My larger hopes come from the existence of people who have the energy and resources to affect some larger scale remedies (and giving them financial support) but ultimately, from the fact that this planet will outlive us all, and heal itself.

Anonymous said...

This is just the bomb!

Dona Mara said...
This comment has been removed by the author.
JesseJoy said...

I read success stories about things that really have improved, thanks to rabble-rousing ordinary citizens. That gives me a road map.

Try Steve Palumbi's new book about how one ecosystem went from devastation to health, shows that the earth can recover if we give it a chance - and sustainable ecosystems lead to sustainable economies.


Steve is also studying "supercorals" in Samoa that can resist climate change, and ways to conserve them.

All is not lost; we just need to pay attention to what has worked, and do more of it!

Jola Grajski said...

"How we stay in a place of hope..."

Apropos your post, and given your background as a writer and editor, I thought you would be particularly interested in this item...

Tone Matters When Talking about Global Warming

A new study from Robb Willer, UC Berkeley social psychologist, that’s slated for publication in the January issue of the journal Psychological Science, shows that the majority of people tune out or become skeptical when faced with dire or emotionally charged warnings about the consequences of global warming.
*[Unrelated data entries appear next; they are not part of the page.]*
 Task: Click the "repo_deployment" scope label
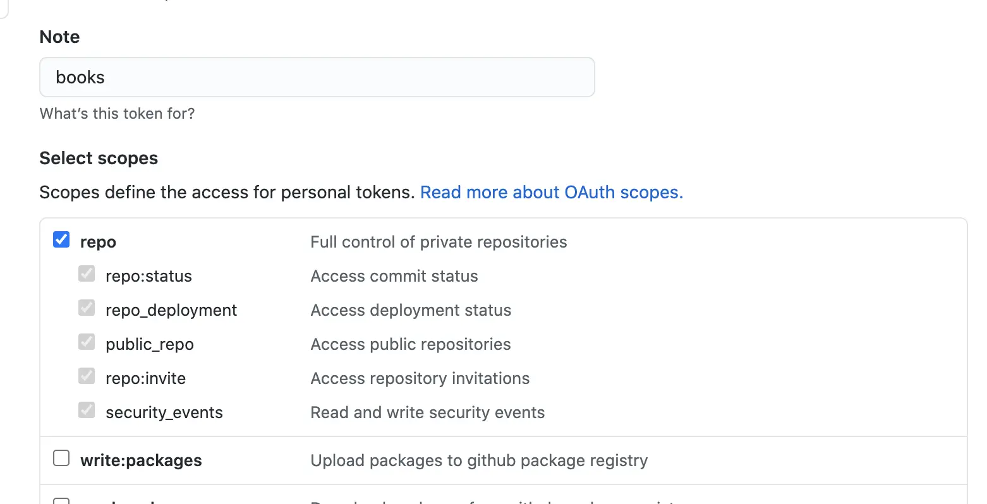(171, 310)
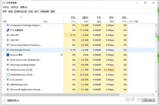Screen dimensions: 159x106
Task: Expand the LCD_Service process group
Action: pyautogui.click(x=3, y=79)
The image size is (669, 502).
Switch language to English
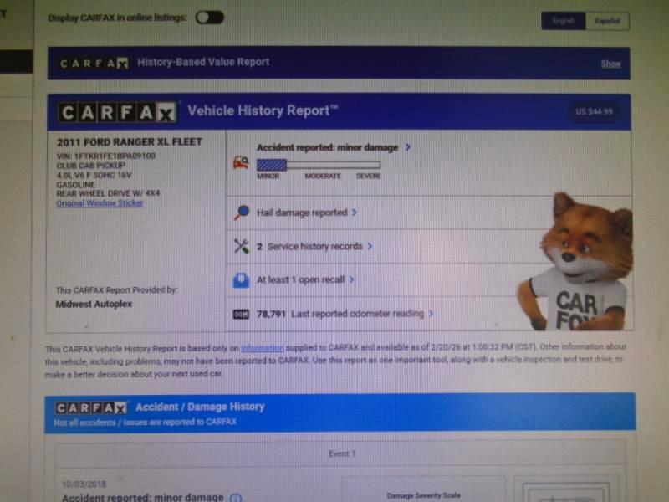563,21
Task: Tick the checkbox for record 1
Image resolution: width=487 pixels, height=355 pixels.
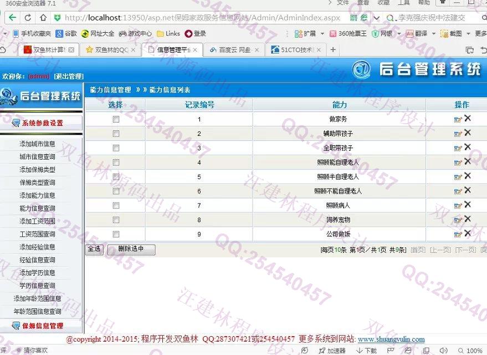Action: (x=116, y=119)
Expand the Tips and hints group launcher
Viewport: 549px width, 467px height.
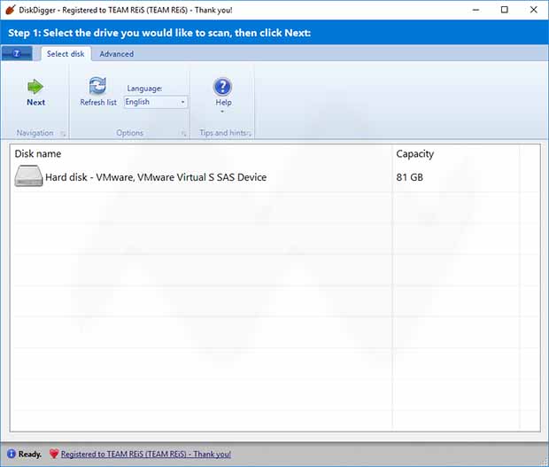pos(250,134)
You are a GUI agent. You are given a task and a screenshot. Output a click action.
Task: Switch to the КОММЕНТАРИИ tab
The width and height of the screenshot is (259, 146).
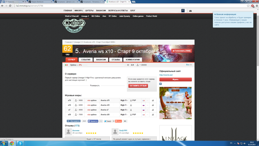point(133,60)
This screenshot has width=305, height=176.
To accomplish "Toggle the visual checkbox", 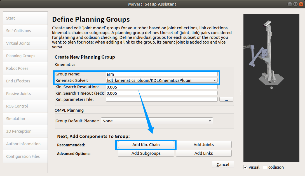I will pyautogui.click(x=245, y=167).
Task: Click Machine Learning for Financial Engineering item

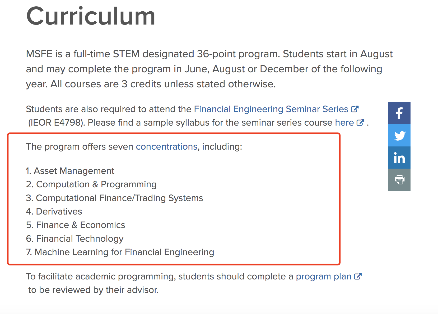Action: coord(120,252)
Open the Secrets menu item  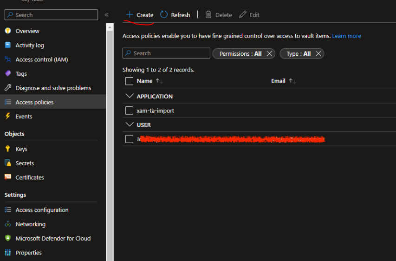tap(25, 163)
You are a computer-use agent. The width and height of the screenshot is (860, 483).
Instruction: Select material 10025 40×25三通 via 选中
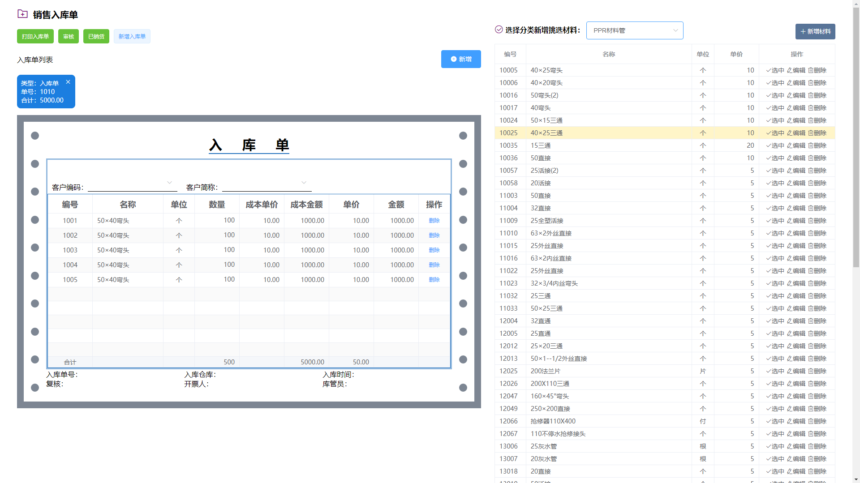tap(775, 133)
Individuals are less amenable to reducing their carbon footprint when the impacts of global warming are cast in “scary messages,” according to a release from the University of California, Berkeley.

“The scarier the message, the more people who are committed to viewing the world as fundamentally stable and fair are motivated to deny it,” said Matthew Feinberg, a doctoral student in psychology and coauthor of the study.

However, the researchers found that if scientists and advocates can communicate their findings in less apocalyptic ways and present solutions to global warming, most people can get past their skepticism.


I'm far from being a climate change skeptic, but this item clicked with me because I have found a tendency in myself to tune out when faced with apocalyptically-toned scenarios. It renders me feeling utterly helpless - & thus hopeless. I feel more grounded, and positive, when I think about little actions I can take, what my neighbors are doing - in other words, trying (from a lay person's point of view) to take it from a very local perspective.

I enjoy your blog very much, Dominique - Happy Thanksgiving!